*** Opening Material to process ***
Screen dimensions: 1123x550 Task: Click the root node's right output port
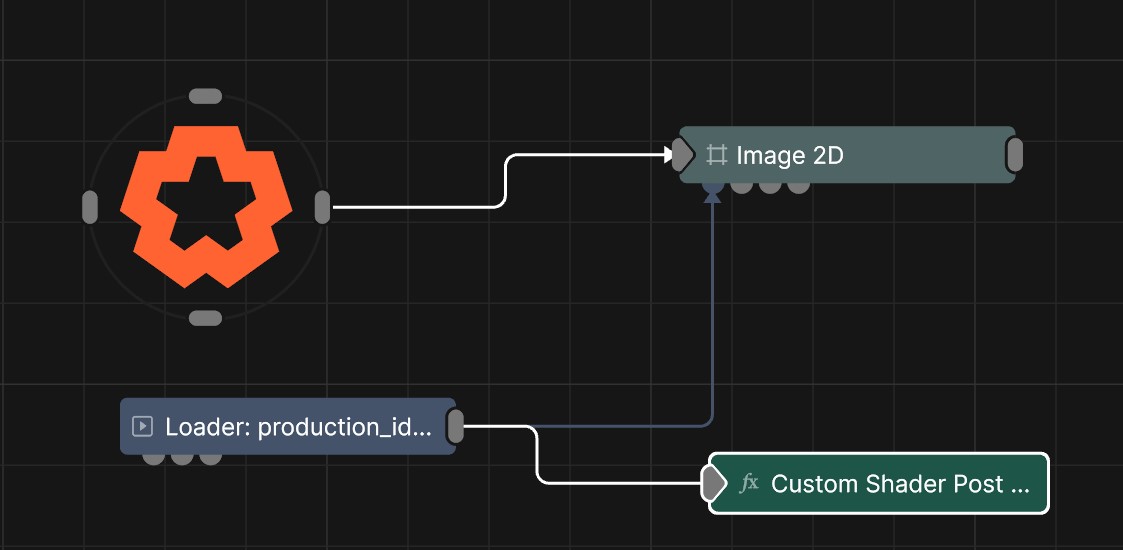pos(322,207)
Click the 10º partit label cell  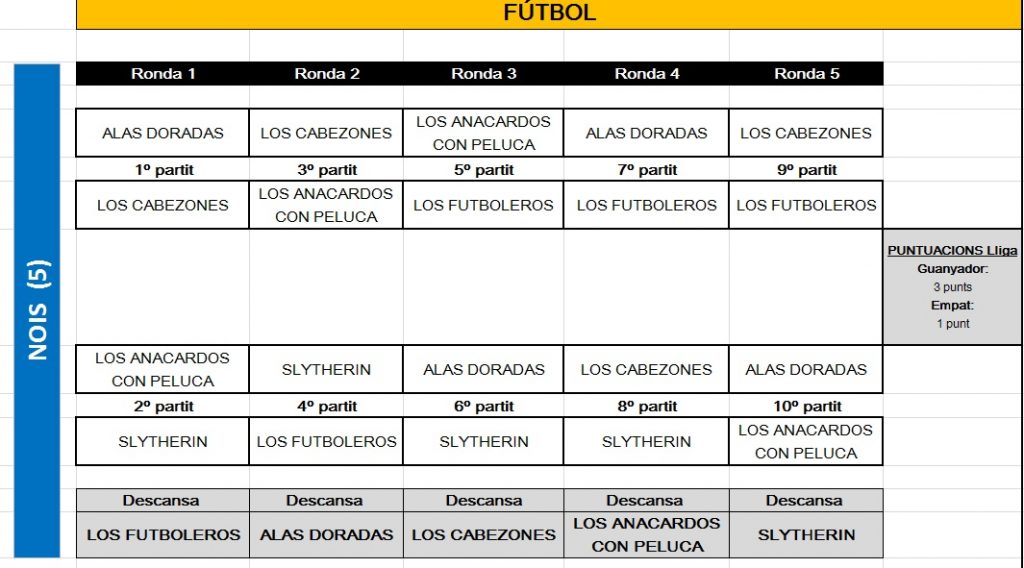click(806, 407)
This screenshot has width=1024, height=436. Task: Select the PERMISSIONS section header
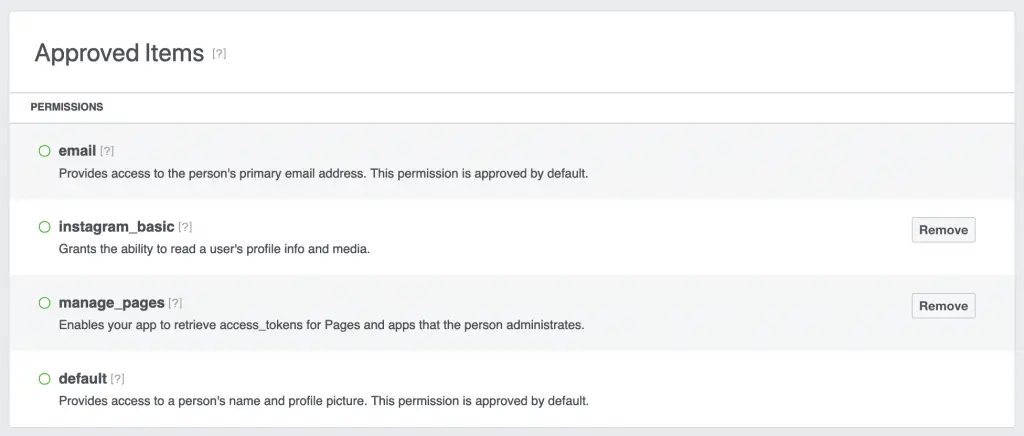click(67, 107)
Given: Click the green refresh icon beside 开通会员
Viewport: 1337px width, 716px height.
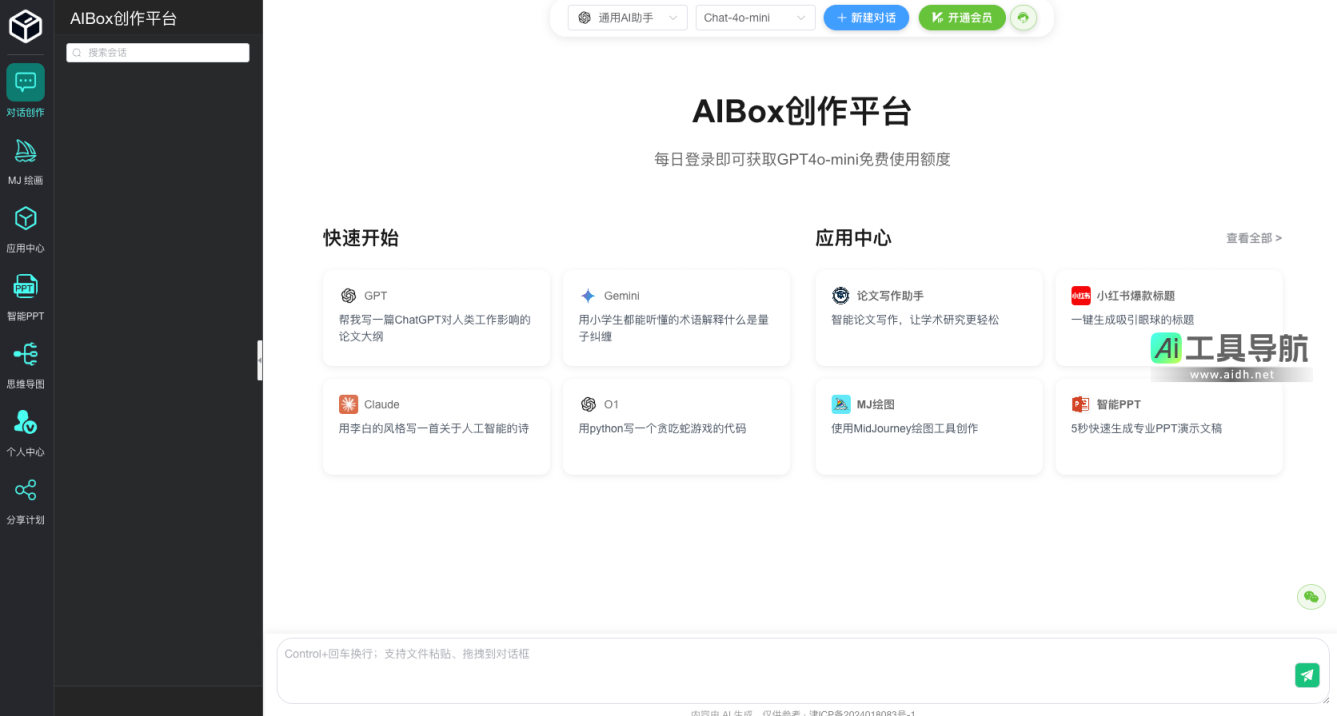Looking at the screenshot, I should pos(1023,17).
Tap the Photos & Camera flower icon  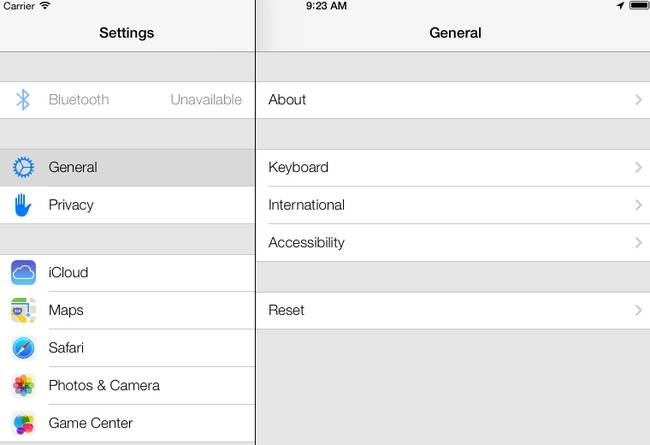(23, 385)
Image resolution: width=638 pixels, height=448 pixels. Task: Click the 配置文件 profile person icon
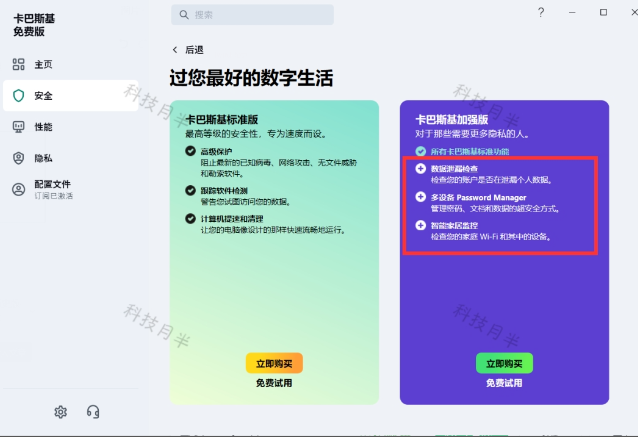pyautogui.click(x=18, y=189)
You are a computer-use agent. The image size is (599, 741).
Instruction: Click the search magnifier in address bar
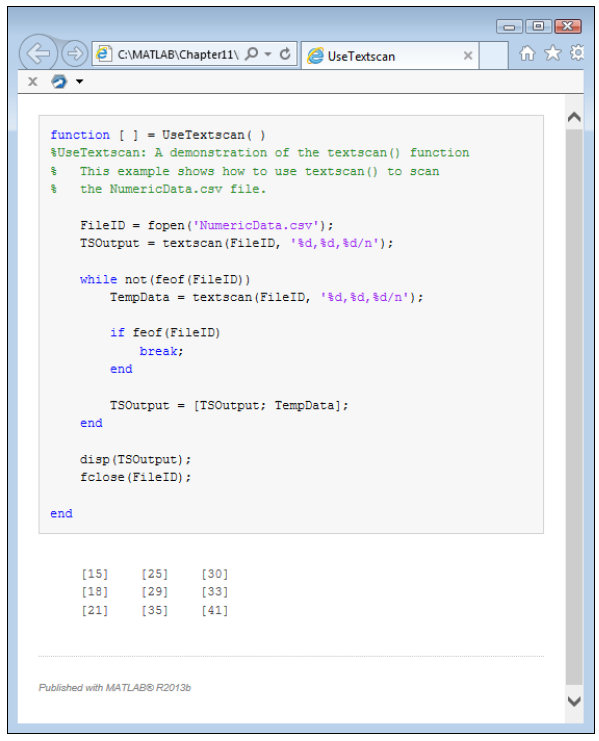[x=252, y=54]
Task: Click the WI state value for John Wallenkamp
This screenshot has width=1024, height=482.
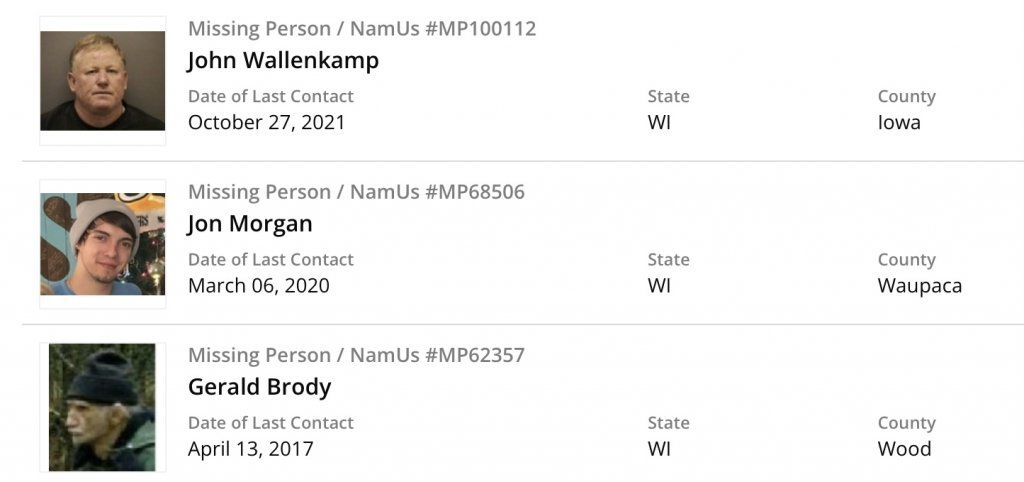Action: click(x=659, y=123)
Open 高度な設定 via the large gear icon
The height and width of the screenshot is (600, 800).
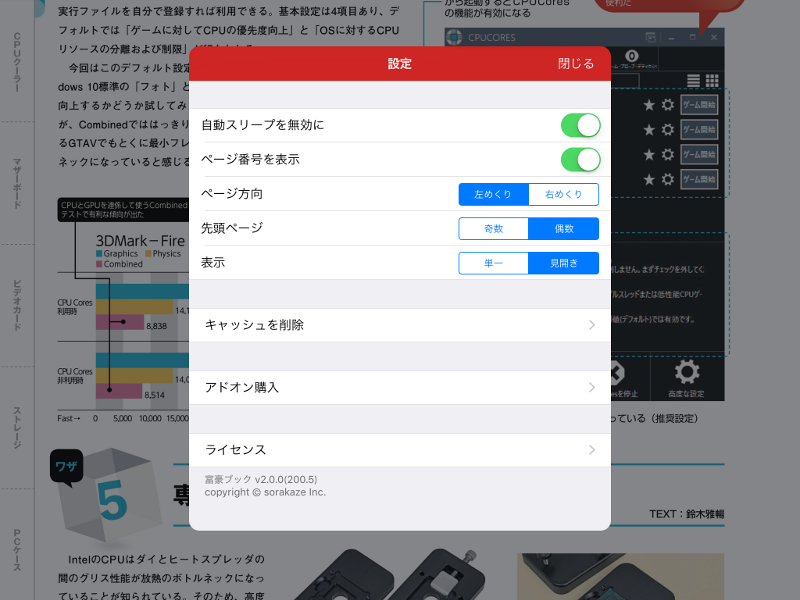point(687,371)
*** Closing Material to process ***
▶ Your assignment
Find the line that has "This screenshot has width=1024, height=482." in the listing, then retype it and each later line up to the last, exactly. Leave pictures out.

▶ Answer
This screenshot has width=1024, height=482.
Action: click(x=659, y=123)
Open 高度な設定 via the large gear icon
The height and width of the screenshot is (600, 800).
point(687,371)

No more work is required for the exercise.